BRANO:
Regia: John Carpernter

Cast: Kurt Russell, Dennis Dun, Kim Cattrall, Victor Wong, James Hong

“Una specie di Alice nel paese delle meraviglie molto radicalizzato”.

Si potrebbe riassumere così “Grosso guaio a Chinatown”, diretto da John Carpenter nel 1986, citando una battuta dello stesso film.

Ed è davvero profonda la tana del Bianconiglio che ci viene presentata dal regista newyorkese in una pellicola difficilmente categorizzabile e che mescola tanti generi in un’unica soluzione.

Jack Burton (Kurt Russell) è un burbero camionista che rimane coinvolto, suo malgrado, nel rapimento di una ragazza di cui un suo vecchio amico è innamorato e si ritrova a dover lottare per recuperare il suo camion ed aiutare il compagno nella Chinatown di San Francisco tra gruppi rivali, esseri sovrannaturali e un demone, Lo Pan (James Hong) apparentemente invincibile.

Le strade della “Piccola Cina” sono infatti soltanto la facciata e la superficie di un mondo molto più vasto e tetro che si espande nel sottosuolo e che riserva antichi misteri e terrori incredibili.

Carpenter e il suo partner in crime di sempre, Kurt Russell, danno vita all’ennesimo grande personaggio della loro carriera di coppia tratteggiando un occidentale scorbutico che si ritrova catapultato come un pesce fuor d’acqua in un mondo orientaleggiante fatto di stregonerie, mostri e maledizioni.

CONSEGNA:
Indica se ciascuna affermazione concorda con il brano sul film «Grosso guaio a Chinatown», rispondendo sì o no e citando le parole del brano che lo stabiliscono. (a) Il film è uscito nel 1986 con la regia di John Carpenter. (b) Jack Burton è un poliziotto di San Francisco. (c) Il demone Lo Pan è interpretato da James Hong. Fai riferimento soltanto al brano.

ESTRATTO DEI DATI:
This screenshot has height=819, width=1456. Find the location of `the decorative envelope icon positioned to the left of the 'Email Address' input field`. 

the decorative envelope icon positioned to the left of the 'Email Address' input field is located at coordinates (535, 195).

RISPOSTA:
(a) Sì: «diretto da John Carpenter nel 1986».
(b) No: «Jack Burton (Kurt Russell) è un burbero camionista».
(c) Sì: «un demone, Lo Pan (James Hong)».